*** Passage provided

Written by David Adams
December 2012

David Adams explains how European pension funds are utilising cash for their investment portfolios

Maybe you’re much more socially successful than me, but have you ever been at a party and felt as if you’re the person other people talk to while they’re waiting for someone more interesting to come along? If cash were at a party for asset classes I suspect that’s exactly how it would feel. Cash is the fall-back option, the safe space to which investors retreat when other asset classes are swamped by risk and volatility. It is patronised by those who would suggest investing in more exciting things; seen as the equivalent of keeping your money under the mattress or burying it in the garden. But in reality cash is often a very useful investment tool for pension funds; and it can be used in surprisingly complex ways.

The level of cash allocations among European pension funds rises and falls as financial conditions fluctuate. In the UK, for example, sales into cash funds increased by 28 per cent between the first and second quarters of 2012, up 100 per cent on Q2 2011; then fell back again in the third quarter as investors turned back to equities, property and fixed income (figures from Skandia UK). Overall, though, the longer-term trend in pension funds using cash is curving upwards.

******
*** Record excerpts

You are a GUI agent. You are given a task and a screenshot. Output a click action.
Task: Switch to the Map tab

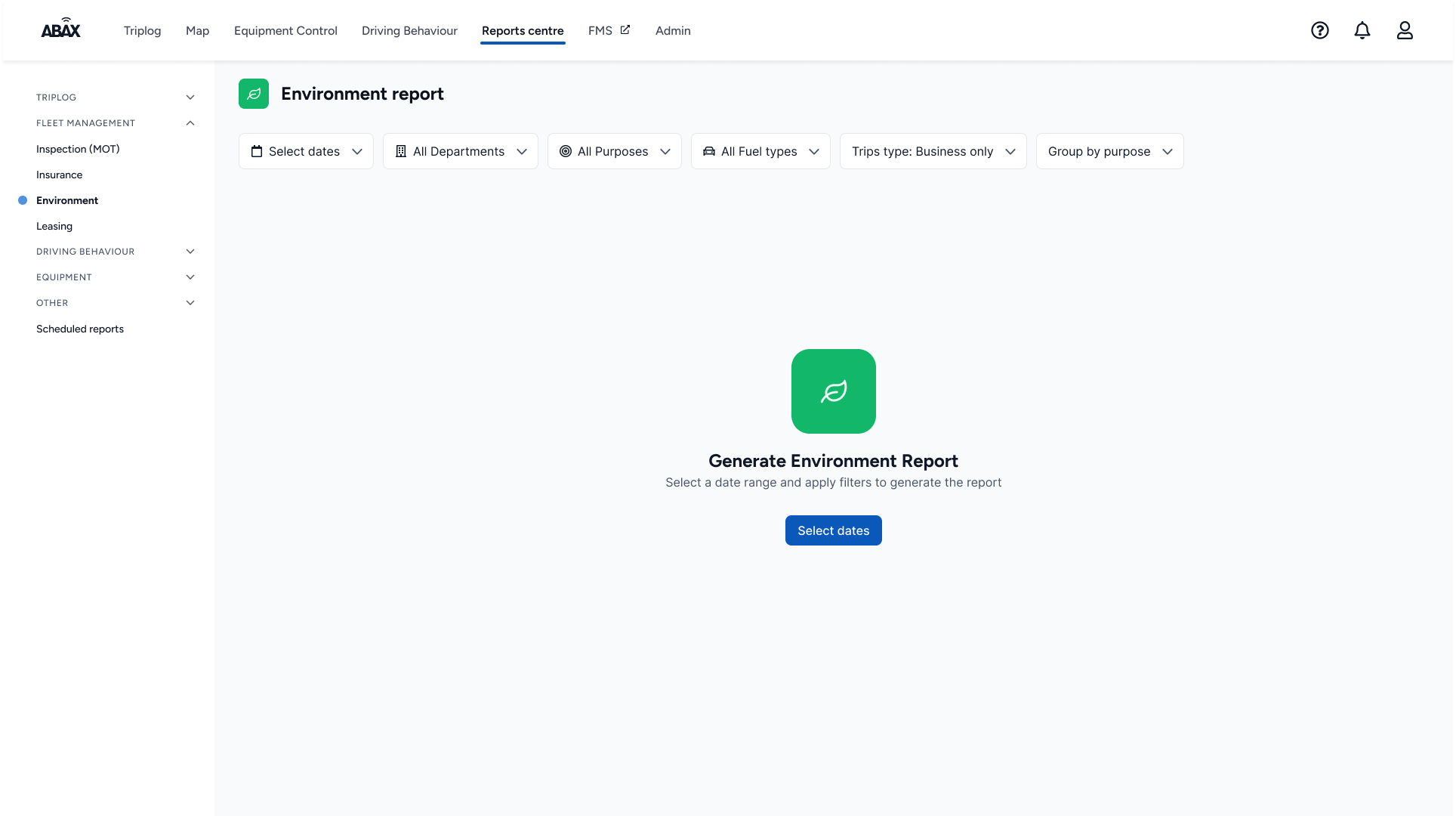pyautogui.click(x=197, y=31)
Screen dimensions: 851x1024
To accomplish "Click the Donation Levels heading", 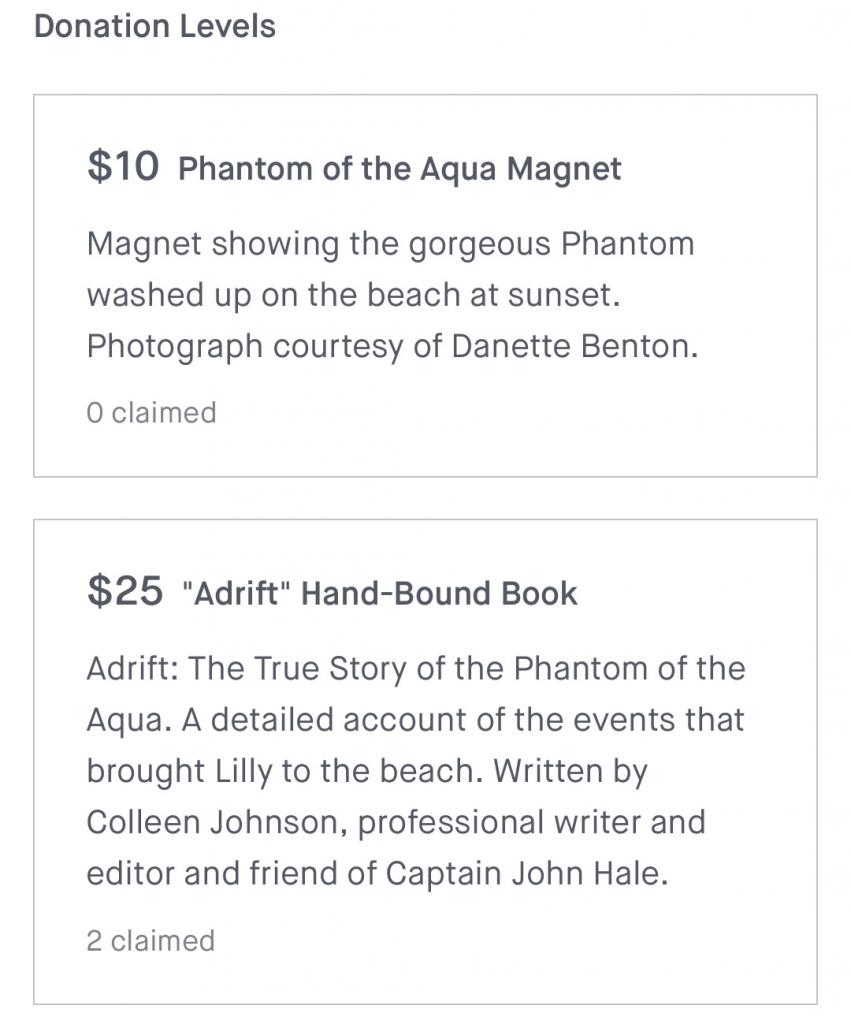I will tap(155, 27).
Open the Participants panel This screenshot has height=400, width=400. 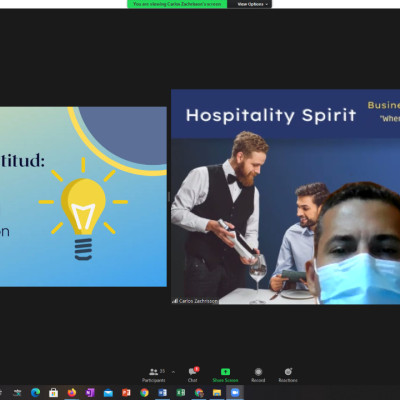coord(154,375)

******

# Tasks to carry out:
1. From the article on pension funds and cash, set down word for word the part starting at "Written by David" and ending at "surprisingly complex ways.".
2. Translate this sentence from the article on pension funds and cash into Spanish: "Cash is the fall-back option, the safe space to which investors retreat when other asset classes are swamped by risk and volatility."
Please work only from the article on pension funds and cash.

# Responses by task:
1.
Written by David Adams
December 2012

David Adams explains how European pension funds are utilising cash for their investment portfolios

Maybe you’re much more socially successful than me, but have you ever been at a party and felt as if you’re the person other people talk to while they’re waiting for someone more interesting to come along? If cash were at a party for asset classes I suspect that’s exactly how it would feel. Cash is the fall-back option, the safe space to which investors retreat when other asset classes are swamped by risk and volatility. It is patronised by those who would suggest investing in more exciting things; seen as the equivalent of keeping your money under the mattress or burying it in the garden. But in reality cash is often a very useful investment tool for pension funds; and it can be used in surprisingly complex ways.

2. El efectivo es la opción de reserva, el espacio seguro al que se retiran los inversores cuando otras clases de activos se ven desbordadas por el riesgo y la volatilidad.